MATERIAL FOR THIS TASK Start Marker

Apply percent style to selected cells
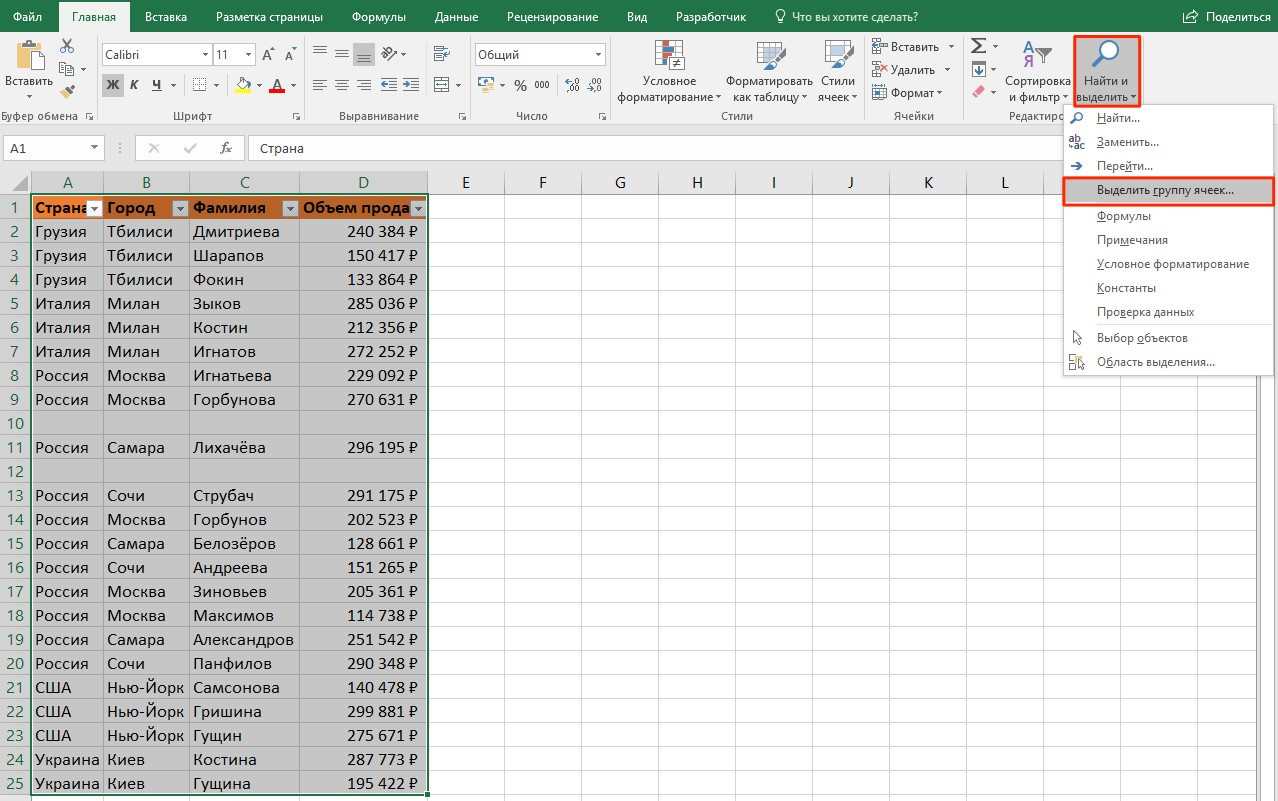 (x=519, y=86)
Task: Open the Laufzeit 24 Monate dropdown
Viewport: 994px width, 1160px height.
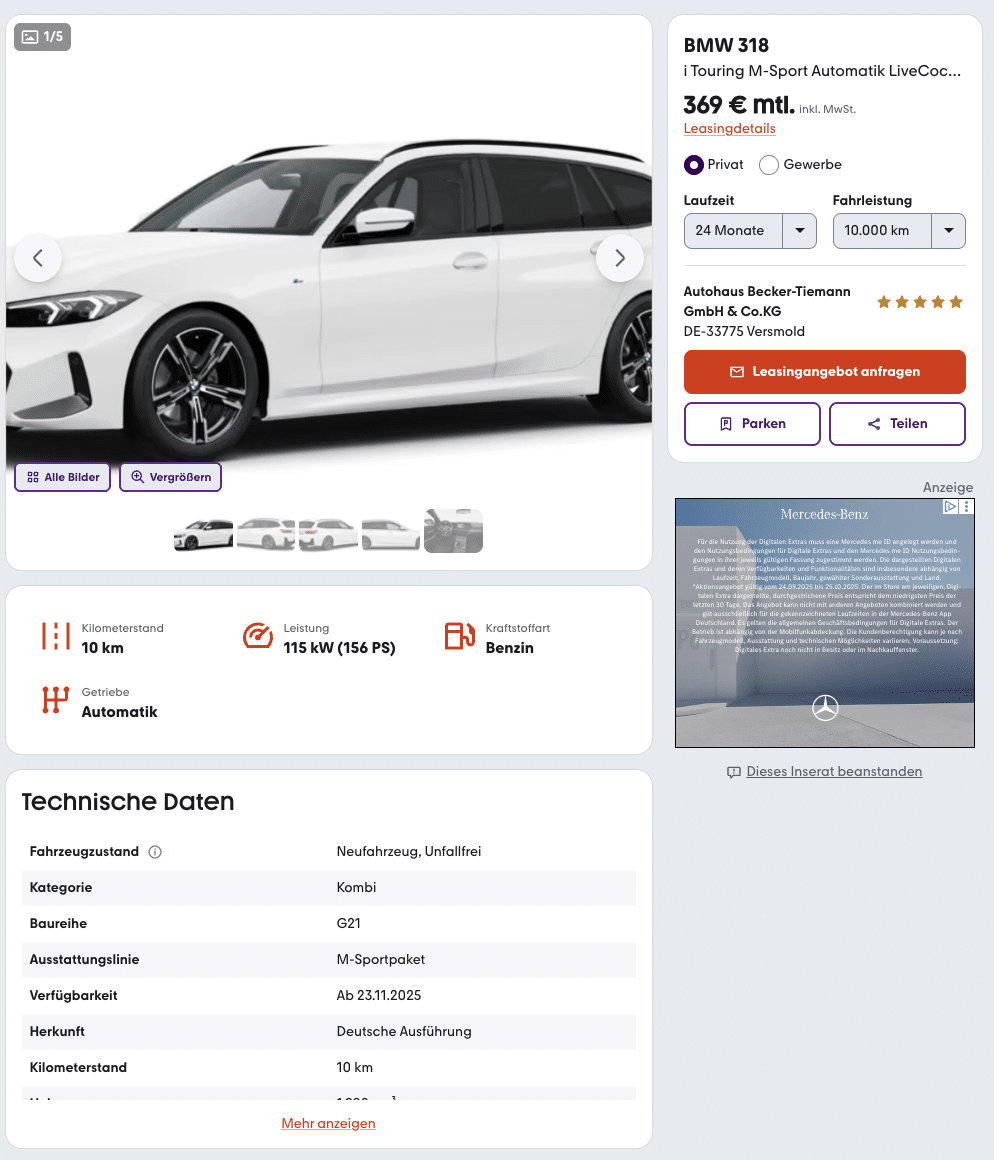Action: click(750, 231)
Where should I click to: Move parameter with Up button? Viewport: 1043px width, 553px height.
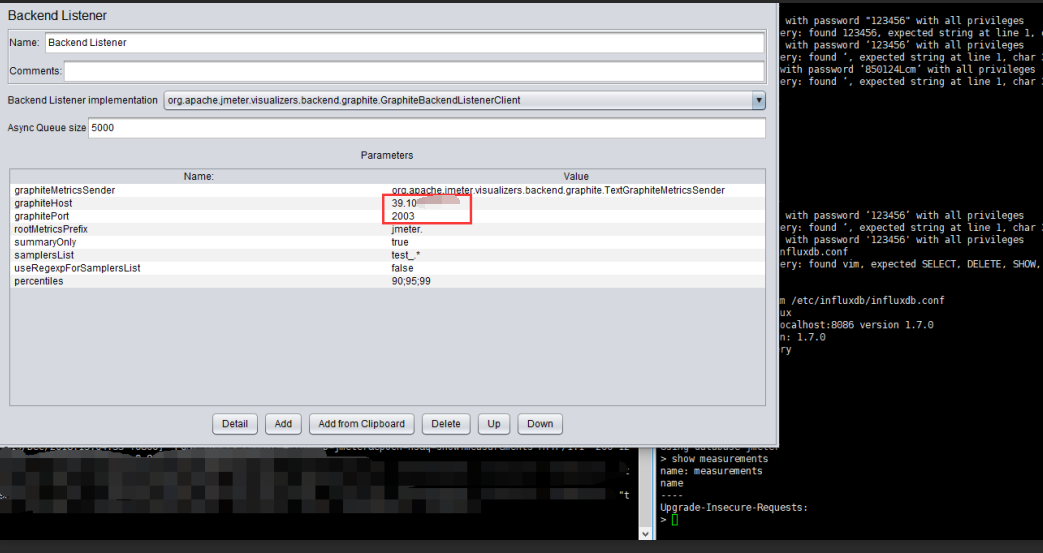point(494,424)
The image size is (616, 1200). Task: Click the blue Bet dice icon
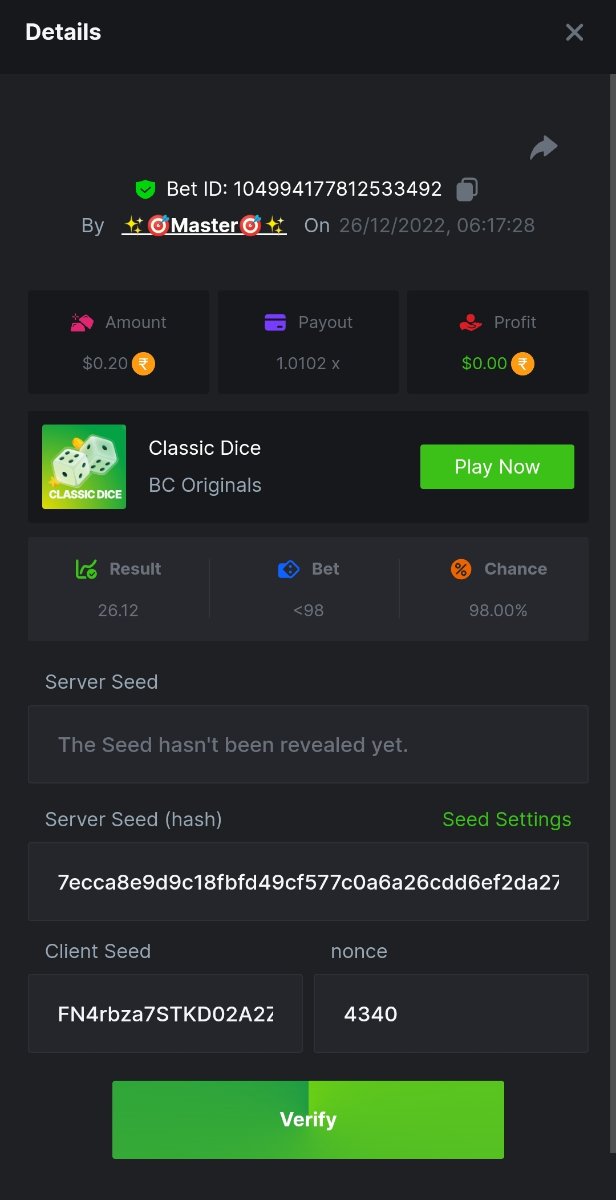(x=288, y=569)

MATERIAL FOR THIS TASK End Marker

■ ACTION ITEM
The output must match, line for line, the span from the line containing "The image size" through the end of the data, with the pictures removed.

■ RESPONSE
The image size is (616, 1200). Task: Click the blue Bet dice icon
(x=288, y=569)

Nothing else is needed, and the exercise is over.